**Task material:**

________________________________________

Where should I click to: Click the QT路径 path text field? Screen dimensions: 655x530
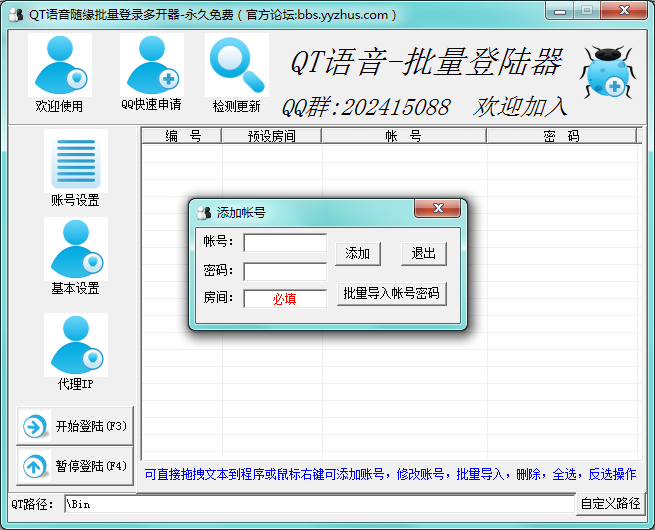pos(320,504)
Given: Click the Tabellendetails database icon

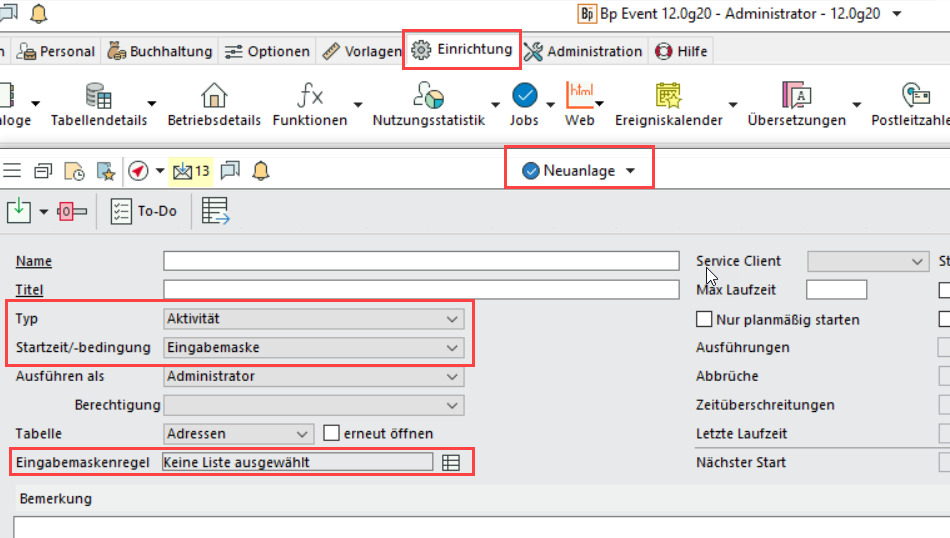Looking at the screenshot, I should (x=98, y=96).
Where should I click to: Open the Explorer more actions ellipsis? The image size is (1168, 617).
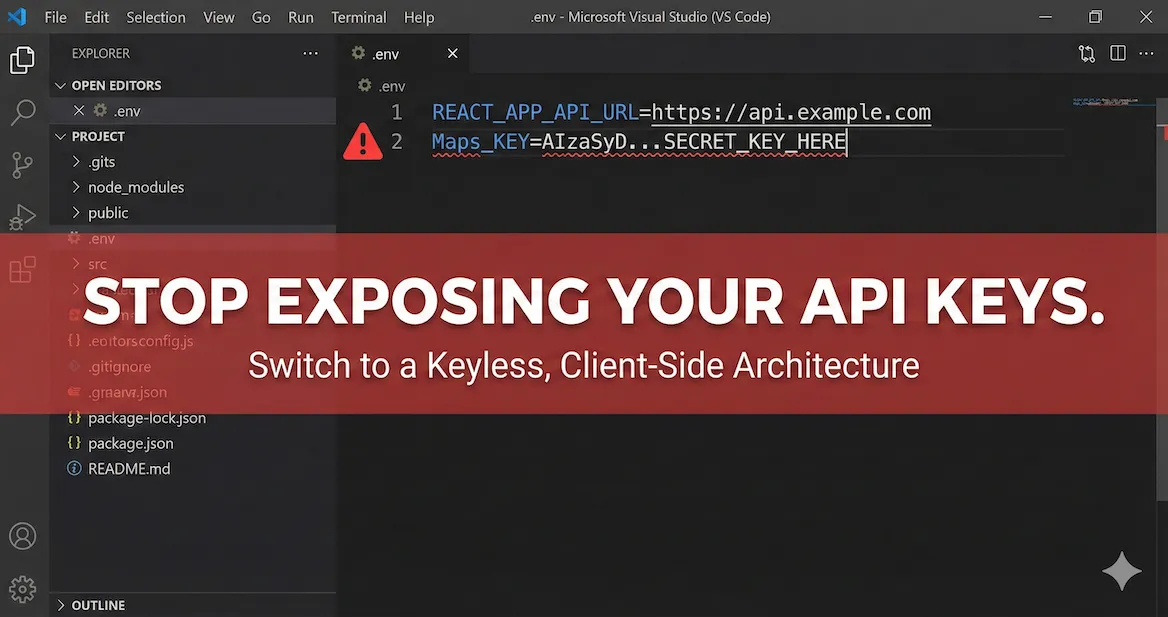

________________________________________

**Problem to work on:** Starting with the line containing "Given: Click the" and ending with the last line of the records above, write out each line exactly; no pictures.

**Task response:**
Given: Click the Tabellendetails database icon

Looking at the screenshot, I should (x=98, y=96).
Where should I click to: Open the Explorer more actions ellipsis? The image size is (1168, 617).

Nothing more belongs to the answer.